** Exercise passage follows **

Mark Uher
Mark certainly did make a very deliberate attempt to get me fired by my employer several years ago. And nearly everything Mark has said about the incident in this posting is false -- including, above all, what Mark claims my employer told him. A more accurate summary of that response would be ''go pound salt.''
Several months earlier Mark had threatened to boycott Bank One if I did not support ''minimal new millage -- the financing structure we used for our new high school and junior high that will increase our total interest expense by 20% and result in a doubling of our principal and interest payments over the next few years.
After I voted against this unsound financing structure, Mark sent several letters to my employer, and made phone calls to one of my colleagues, claiming, among other things, that I was ''despised in my community'' and an ''embarassment'' to my employer, and that I was associated with a mysterious gang that in November 1997 supposedly had traversed the school district in the back of a pick-up truck, wearing masks and carrying guns, destroying the property of levy supporters. He claimed this same mysterious gang had threatened him with bodily harm in reprisal for his attacks on me, and that he had had to beef up security at his house. And these are just a few of the high points.

** End of Exercise passage **

_What to work on_
a) Please copy the posting about Mark Uher word for word, from "After I voted" up to and including "the high points.".
b) Write the next part of the posting about Mark Uher, picking up after its last sentence.

** Given data follows **

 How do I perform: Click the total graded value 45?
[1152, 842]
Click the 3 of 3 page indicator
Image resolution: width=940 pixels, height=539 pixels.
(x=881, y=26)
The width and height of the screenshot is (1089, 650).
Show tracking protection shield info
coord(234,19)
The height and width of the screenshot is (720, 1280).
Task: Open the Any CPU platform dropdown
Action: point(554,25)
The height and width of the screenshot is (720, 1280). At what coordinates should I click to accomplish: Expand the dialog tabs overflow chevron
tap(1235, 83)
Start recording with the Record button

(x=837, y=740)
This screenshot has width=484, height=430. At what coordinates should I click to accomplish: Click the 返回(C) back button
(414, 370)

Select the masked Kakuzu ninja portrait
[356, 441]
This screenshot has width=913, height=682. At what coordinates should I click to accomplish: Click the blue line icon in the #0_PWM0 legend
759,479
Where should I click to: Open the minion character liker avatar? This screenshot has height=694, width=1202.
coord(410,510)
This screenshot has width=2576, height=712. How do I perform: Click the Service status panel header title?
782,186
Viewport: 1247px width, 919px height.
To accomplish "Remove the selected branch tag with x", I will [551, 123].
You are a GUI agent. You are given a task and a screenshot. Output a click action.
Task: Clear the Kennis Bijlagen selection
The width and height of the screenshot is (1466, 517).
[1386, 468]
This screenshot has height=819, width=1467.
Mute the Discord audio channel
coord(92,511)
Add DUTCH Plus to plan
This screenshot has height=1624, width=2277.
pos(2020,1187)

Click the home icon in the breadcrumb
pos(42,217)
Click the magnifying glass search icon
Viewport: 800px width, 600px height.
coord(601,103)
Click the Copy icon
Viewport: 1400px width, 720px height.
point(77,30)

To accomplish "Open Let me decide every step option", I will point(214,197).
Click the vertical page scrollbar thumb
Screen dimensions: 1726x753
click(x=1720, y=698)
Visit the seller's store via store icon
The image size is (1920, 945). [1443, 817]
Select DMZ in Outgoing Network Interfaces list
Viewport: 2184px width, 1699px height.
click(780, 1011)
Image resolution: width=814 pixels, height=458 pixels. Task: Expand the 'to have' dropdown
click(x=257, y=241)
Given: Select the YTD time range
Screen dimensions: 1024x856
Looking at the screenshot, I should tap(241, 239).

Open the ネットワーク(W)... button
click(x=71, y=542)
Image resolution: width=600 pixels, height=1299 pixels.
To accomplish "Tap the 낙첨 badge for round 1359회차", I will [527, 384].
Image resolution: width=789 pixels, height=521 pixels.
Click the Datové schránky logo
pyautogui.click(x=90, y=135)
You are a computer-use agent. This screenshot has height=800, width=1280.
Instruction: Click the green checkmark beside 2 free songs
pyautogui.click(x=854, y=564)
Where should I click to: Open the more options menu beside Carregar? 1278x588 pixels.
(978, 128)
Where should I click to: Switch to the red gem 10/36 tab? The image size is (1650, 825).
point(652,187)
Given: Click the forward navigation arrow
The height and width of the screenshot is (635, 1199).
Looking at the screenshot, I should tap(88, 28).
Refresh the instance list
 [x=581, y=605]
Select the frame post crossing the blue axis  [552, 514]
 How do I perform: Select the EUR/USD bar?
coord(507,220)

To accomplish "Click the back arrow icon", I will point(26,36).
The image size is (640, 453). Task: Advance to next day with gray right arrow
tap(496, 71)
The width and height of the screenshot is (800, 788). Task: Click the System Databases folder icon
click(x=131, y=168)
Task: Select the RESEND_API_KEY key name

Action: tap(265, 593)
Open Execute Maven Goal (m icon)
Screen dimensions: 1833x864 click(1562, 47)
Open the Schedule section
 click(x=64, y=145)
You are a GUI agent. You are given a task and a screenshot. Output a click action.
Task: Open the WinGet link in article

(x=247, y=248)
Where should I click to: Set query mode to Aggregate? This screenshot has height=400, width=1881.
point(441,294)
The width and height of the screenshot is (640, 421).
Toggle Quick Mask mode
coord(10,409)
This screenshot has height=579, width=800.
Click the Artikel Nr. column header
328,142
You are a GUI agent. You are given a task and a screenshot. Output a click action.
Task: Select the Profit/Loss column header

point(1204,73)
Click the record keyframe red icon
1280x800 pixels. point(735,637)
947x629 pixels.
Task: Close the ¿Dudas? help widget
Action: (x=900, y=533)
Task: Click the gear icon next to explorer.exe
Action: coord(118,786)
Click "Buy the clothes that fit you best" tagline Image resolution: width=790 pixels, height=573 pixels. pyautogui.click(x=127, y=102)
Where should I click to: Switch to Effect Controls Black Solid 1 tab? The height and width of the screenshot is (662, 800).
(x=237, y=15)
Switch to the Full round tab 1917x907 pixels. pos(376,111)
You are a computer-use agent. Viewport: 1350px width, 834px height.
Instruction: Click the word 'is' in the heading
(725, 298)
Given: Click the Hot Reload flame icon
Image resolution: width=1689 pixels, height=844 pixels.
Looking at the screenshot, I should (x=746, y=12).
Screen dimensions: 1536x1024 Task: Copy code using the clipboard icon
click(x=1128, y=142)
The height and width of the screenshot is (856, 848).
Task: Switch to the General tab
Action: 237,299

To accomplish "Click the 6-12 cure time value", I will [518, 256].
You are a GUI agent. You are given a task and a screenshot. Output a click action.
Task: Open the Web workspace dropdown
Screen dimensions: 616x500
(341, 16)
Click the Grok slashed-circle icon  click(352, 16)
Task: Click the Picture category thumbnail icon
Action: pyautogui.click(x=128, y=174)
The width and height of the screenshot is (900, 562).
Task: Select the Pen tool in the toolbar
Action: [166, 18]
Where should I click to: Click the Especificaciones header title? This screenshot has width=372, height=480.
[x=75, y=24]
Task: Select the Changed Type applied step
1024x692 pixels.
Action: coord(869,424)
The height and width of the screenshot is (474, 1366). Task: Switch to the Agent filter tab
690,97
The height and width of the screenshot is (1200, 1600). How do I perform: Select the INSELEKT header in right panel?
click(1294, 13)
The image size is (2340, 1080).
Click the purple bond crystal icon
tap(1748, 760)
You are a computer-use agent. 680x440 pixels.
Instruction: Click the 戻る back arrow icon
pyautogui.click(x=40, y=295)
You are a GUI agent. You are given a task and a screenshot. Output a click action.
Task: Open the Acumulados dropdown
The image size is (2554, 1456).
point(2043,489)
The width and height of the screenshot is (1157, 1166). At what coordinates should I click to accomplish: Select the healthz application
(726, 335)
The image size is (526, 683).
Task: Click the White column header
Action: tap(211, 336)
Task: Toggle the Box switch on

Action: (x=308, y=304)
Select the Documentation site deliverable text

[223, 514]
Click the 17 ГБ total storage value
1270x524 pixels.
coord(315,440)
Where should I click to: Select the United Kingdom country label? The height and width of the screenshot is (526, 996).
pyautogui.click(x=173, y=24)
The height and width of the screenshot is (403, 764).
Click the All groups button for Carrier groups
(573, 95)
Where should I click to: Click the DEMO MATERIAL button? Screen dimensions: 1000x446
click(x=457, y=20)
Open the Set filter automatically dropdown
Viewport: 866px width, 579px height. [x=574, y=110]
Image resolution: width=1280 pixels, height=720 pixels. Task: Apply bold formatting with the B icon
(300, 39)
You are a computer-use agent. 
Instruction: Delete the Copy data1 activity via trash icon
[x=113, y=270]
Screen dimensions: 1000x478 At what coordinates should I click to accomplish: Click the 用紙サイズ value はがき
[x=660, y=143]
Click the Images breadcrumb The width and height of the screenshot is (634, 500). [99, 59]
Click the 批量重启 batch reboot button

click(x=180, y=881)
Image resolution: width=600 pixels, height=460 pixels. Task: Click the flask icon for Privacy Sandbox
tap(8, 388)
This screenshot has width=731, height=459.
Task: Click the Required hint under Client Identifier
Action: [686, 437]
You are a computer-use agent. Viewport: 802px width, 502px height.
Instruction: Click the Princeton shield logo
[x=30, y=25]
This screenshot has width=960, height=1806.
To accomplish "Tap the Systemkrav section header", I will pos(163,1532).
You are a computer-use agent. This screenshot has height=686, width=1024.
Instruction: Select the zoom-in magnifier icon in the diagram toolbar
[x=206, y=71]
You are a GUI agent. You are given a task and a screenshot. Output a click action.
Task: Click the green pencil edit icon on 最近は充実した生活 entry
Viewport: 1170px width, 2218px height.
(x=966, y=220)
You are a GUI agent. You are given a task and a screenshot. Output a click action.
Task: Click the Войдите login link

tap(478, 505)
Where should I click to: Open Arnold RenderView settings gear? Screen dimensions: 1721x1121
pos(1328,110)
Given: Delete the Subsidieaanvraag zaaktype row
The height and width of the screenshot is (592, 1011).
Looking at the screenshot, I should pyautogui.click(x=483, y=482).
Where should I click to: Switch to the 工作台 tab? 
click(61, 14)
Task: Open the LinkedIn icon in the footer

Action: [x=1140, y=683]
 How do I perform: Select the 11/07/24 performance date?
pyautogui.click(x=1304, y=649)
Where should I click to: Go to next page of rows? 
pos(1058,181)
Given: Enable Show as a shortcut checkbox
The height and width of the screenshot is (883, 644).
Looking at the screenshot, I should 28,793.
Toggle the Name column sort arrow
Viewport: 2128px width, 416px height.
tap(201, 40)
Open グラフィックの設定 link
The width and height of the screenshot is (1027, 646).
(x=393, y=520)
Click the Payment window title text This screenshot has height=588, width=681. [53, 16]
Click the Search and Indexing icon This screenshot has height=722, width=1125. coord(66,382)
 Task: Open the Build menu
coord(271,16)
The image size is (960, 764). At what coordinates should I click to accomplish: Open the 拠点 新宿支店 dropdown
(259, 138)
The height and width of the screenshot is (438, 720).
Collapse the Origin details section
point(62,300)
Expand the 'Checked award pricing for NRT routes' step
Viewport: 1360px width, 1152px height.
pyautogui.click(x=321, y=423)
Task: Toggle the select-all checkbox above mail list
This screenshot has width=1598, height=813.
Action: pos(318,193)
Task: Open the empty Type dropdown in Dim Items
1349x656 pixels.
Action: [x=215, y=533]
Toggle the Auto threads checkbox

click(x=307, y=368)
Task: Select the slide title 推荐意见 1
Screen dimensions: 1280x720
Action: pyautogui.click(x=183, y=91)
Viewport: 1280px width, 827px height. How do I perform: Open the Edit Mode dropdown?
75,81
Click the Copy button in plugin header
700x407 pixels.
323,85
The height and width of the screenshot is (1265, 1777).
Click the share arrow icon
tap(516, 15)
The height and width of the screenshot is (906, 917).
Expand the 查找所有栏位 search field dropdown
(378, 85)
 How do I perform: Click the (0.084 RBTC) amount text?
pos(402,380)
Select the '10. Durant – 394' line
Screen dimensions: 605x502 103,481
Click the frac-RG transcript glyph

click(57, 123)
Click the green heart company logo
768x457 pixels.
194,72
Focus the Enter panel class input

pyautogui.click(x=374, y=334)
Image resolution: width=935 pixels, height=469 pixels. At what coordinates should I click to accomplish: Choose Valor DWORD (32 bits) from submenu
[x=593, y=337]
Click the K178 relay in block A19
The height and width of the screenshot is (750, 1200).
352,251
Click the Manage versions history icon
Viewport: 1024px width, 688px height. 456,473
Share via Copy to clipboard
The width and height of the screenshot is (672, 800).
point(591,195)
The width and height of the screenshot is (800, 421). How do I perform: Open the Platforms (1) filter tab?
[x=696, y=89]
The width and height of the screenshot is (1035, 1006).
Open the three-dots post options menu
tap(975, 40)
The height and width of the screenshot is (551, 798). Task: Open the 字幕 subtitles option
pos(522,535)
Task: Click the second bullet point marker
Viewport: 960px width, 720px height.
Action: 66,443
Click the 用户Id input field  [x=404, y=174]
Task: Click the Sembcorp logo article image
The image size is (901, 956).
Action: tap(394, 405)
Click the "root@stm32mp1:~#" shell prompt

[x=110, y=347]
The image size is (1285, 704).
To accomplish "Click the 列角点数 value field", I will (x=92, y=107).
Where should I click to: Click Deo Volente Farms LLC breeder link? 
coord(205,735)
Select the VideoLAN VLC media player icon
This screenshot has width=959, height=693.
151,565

** End of Given data **

_Results for each task_
a)
After I voted against this unsound financing structure, Mark sent several letters to my employer, and made phone calls to one of my colleagues, claiming, among other things, that I was ''despised in my community'' and an ''embarassment'' to my employer, and that I was associated with a mysterious gang that in November 1997 supposedly had traversed the school district in the back of a pick-up truck, wearing masks and carrying guns, destroying the property of levy supporters. He claimed this same mysterious gang had threatened him with bodily harm in reprisal for his attacks on me, and that he had had to beef up security at his house. And these are just a few of the high points.

b)
Mark made these ridiculous charges even though he knew (because I had worked on with him on the levy campaign) that I had strongly supported the levy that was on the ballot in November 1997 (to build our middle schools). I wrote my own campaign brochure and distributed it door to door. Indeed, as the primary author of the facilities committee report that was issued that fall, I probably had as much to do with the passage of that levy as anyone.
The lawyer that I engaged to review Mark's letters suggested that I sue him for libel. Although I am a public figure in Pickerington, and thus have a greater burden of proof in suing anyone for libelous statements here, I am not a public figure in Chicago, where Mark's poison pen letters were directed. I also considered filing criminal charges against him under Ohio's intimidation statute. Under Ohio law, not surprisingly, it is as much a crime to threaten and intimidate a public official as it is to bribe one. Intimidation of a public official is a felony, punishable by a substantial prison term.
However, I decided that becoming entangled with this person for however long a civil suit or criminal charges would take to unfold simply would not be worth the trouble. I regretted that decision when, several months later, Mark and Debbie Carlier decided to use this discussion board to make fun of my inoperable brain tumor.
And why, you ask, did Mark do all this? He did it, by his own account, because I voted, and argued, against ''minimal new millage.'' I continue in that view. But even if I am wrong, I ask you, is this the way that a reasonable, sane and mature person handles disagreements?